▸ **BRANO**
Ventisei su trenta. È il voto che darebbe alla politica estera di Giorgia Meloni, dopo 16 mesi a Palazzo Chigi, il professor Vittorio Emanuele Parsi, docente all’Università Cattolica del Sacro Cuore di Milano, di cui è uscito recentemente per Bompiani “Madre Patria”. L’analista prende spunto dal meeting alla Casa Bianca Biden-Meloni per riflettere sulla postura italiana in un quadro altamente articolato, composto da G7, Piano Mattei, Ucraina e Nato.

La seconda visita di Giorgia Meloni alla Casa Bianca in sette mesi certifica la crescente importanza dell’Italia come partner geostrategico per gli Stati Uniti?

Alcune voci:
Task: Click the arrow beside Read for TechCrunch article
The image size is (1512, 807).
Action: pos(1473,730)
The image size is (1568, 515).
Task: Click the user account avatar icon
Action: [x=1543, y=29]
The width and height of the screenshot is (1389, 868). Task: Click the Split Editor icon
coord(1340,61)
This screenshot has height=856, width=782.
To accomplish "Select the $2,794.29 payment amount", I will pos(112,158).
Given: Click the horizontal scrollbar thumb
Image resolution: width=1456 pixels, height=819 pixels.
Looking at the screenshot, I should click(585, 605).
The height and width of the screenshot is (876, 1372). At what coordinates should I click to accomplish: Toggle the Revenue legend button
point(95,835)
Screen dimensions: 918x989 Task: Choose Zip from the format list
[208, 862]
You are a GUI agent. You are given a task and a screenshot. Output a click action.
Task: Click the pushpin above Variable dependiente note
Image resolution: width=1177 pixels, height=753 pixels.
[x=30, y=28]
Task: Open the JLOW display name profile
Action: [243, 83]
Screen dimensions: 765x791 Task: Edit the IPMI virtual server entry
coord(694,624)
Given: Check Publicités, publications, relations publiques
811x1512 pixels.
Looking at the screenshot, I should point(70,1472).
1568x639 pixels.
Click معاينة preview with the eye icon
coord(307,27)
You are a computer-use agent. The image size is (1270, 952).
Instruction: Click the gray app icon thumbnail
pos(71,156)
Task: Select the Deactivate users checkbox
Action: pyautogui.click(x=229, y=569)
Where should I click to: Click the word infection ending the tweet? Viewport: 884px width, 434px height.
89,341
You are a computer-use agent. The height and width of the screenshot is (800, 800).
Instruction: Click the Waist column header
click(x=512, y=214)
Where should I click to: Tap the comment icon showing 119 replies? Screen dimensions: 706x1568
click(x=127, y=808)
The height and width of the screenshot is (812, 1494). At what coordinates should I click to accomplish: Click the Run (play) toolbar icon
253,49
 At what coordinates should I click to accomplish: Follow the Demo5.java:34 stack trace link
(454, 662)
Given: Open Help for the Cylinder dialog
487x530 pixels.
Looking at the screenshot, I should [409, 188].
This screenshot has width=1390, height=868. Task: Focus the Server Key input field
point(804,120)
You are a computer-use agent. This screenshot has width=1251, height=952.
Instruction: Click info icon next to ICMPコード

▸ **ESERCIZI**
A. Rispondi in base al brano sulla politica estera di Giorgia Meloni:
(i) Quale voto darebbe il professor Parsi alla politica estera di Giorgia Meloni?
(ii) In quale università insegna il professor Parsi?
(iii) In quanti mesi si colloca la seconda visita di Giorgia Meloni alla Casa Bianca?
B. Trascrivi dal brano la parte che inizia con le parole "Ventisei su trenta." e termina con "Ucraina e Nato.".
Le voci riportate non sono necessarie.

▸ **SOLUZIONI**
A.
(i) Ventisei su trenta.
(ii) All'Università Cattolica del Sacro Cuore di Milano.
(iii) In sette mesi.

B.
Ventisei su trenta. È il voto che darebbe alla politica estera di Giorgia Meloni, dopo 16 mesi a Palazzo Chigi, il professor Vittorio Emanuele Parsi, docente all’Università Cattolica del Sacro Cuore di Milano, di cui è uscito recentemente per Bompiani “Madre Patria”. L’analista prende spunto dal meeting alla Casa Bianca Biden-Meloni per riflettere sulla postura italiana in un quadro altamente articolato, composto da G7, Piano Mattei, Ucraina e Nato.